An diese ökumenische Gastfreundschaft in schwieriger Zeit, die bisher wenig in der Öffentlichkeit bekannt war, wird nun gemeinsam gedacht.
So findet am Donnerstag, 9. Oktober 2014 um 18.00 Uhr die Auftaktveranstaltung in der Humboldt-Universität zu Berlin statt (Burgstraße 5, 10178 Berlin, Hörsaal 013). Dr. Christian Neddens, Pfarrer der Selbständigen Evangelisch-Lutherischen Kirche und Mitarbeiter am Lehrstuhl für Historische und Systematische Theologie an der Universität des Saarlandes, wird seine Forschungen unter dem Thema: „Bekennende Kirche und Altlutheraner im Kirchenkampf. Unerwartete Nähe und naheliegende Weggemeinschaft." vorstellen. Hierbei hat Neddens auch herausgearbeitet, dass es zwischen Altlutheranern und der Bekennenden Kirche eine theologische Nähe gegeben habe, wie die Betonung von Bekenntnis und Bekennen, die Bedeutung der Bibel und die liturgisches Erneuerung.
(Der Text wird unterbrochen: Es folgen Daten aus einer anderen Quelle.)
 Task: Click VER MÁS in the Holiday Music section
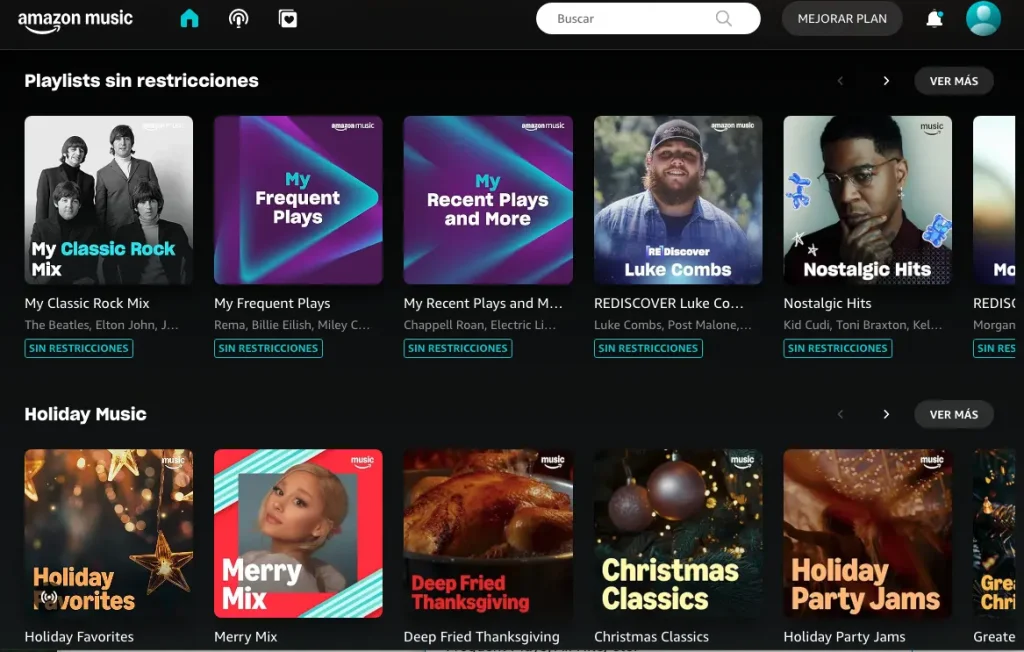click(953, 414)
Die Reihe wird am Samstag, dem 11. Oktober 2014 um 17.00 Uhr in der evangelischen St. Thomas-Gemeinde Berlin-Kreuzberg (Mariannenplatz) fortgesetzt. Dieser Abend steht unter dem Motto: „Bekenntnis als Orientierung – die Entstehung altlutherischer Gemeinden und ihre Solidarität mit Pfarrern und Gemeindegruppen der Bekennenden Kirche." Mit einer gemeinsamen Wochenschlussandacht schließt die Veranstaltung.
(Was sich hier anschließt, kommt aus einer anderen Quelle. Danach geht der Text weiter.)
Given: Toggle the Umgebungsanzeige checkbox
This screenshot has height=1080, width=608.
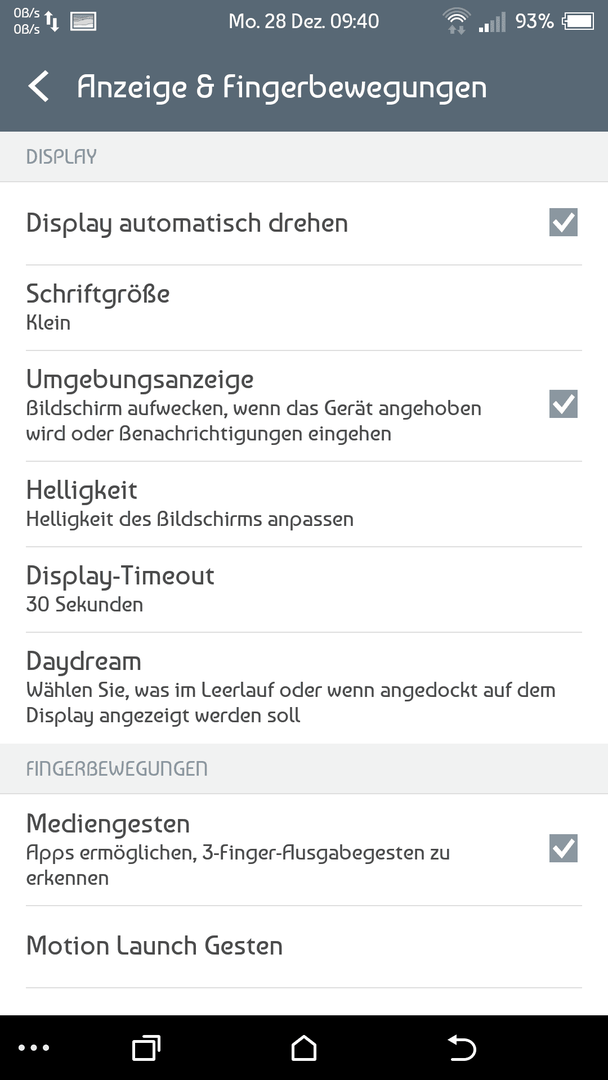Looking at the screenshot, I should click(563, 404).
Mit einem Gottesdienst am 12. Oktober 2014 um 10.00 Uhr in der evangelisch-lutherischen Kirche Berlin-Mitte (Annenstraße 52/53, 10179 Berlin) enden die Gedenkveranstaltungen. Die Predigt wird Pfarrer Johann Hillermann von der Selbständigen Evangelisch-Lutherischen Kirche halten. Erwartet werden die Generalsuperintendentin der Evangelischen Kirche Berlin-Brandenburg-schlesische Oberlausitz, Ulrike Trautwein, und die Pfarrerin der St. Thomas-Gemeinde, Claudia Mieth.